### Available data:
---*---
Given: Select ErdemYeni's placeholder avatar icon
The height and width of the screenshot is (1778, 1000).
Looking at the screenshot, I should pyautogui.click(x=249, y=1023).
---*---
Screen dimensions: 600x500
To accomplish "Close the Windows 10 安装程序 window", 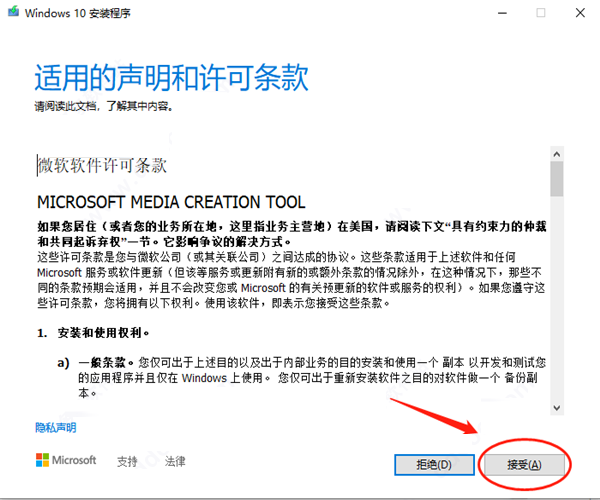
---*---
### Problem to solve:
Produce an exact reproduction of the listing above, limited to the lines starting at the line with "Screen dimensions: 600x500" and ending at the line with "the Windows 10", both kept, with every picture left out.

### Answer section:
Screen dimensions: 600x500
To accomplish "Close the Windows 10 安装程序 window", 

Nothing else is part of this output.